Söder und die CSU liefern ein unwürdiges Schauspiel ab


Markus Söder spricht im Bayerischen Landtag – und zwar meist nur in Richtung der CSU-Fraktion. Was die Opposition sagt ist eher nachrangig. (Foto: Lino Mirgeler/dpa)
Die Opposition ist natürlicher Bestandteil der Demokratie – selbst in Bayern. Doch im Landtag wird sie vom Ministerpräsidenten einfach missachtet.

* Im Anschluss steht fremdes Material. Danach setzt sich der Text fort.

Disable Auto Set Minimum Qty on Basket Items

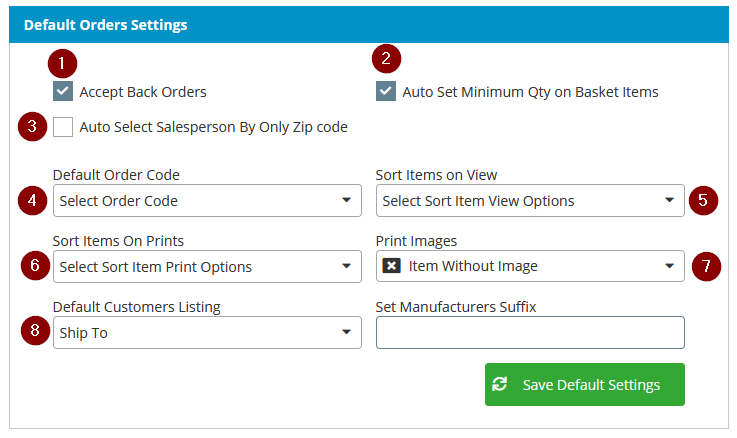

Von Katja Auer | Süddeutsche Zeitung

Markus Söder gibt ja neuerdings den Landesvater und tatsächlich kommt er nicht mehr so krawallig daher wie früher. Nicht einmal in einer Talkshow hat er gesessen, seit er Ministerpräsident ist, das muss eine der schwersten Bürden des neuen Amtes sein. Von Haltung hat er in seiner ersten Regierungserklärung gesprochen, und als Zeichen seiner Demut will er die Amtszeitbegrenzung auf zehn Jahre einführen. Damit wolle er zeigen, „dass Macht Begrenzung braucht und der Wechsel natürlicher Bestandteil der Demokratie ist“.

Nun ist die Opposition ebenfalls natürlicher Bestandteil der Demokratie, selbst in Bayern, auch wenn die CSU gut ohne sie auskäme. Das zeigt sich etwa, wenn die Redner der Mehrheitspartei der Opposition den Rücken zudrehen im Parlament und nur zur eigenen Fraktion sprechen. Eine Unsitte, die auch Söder pflegt. Aber von dort kommt halt mehr Beifall.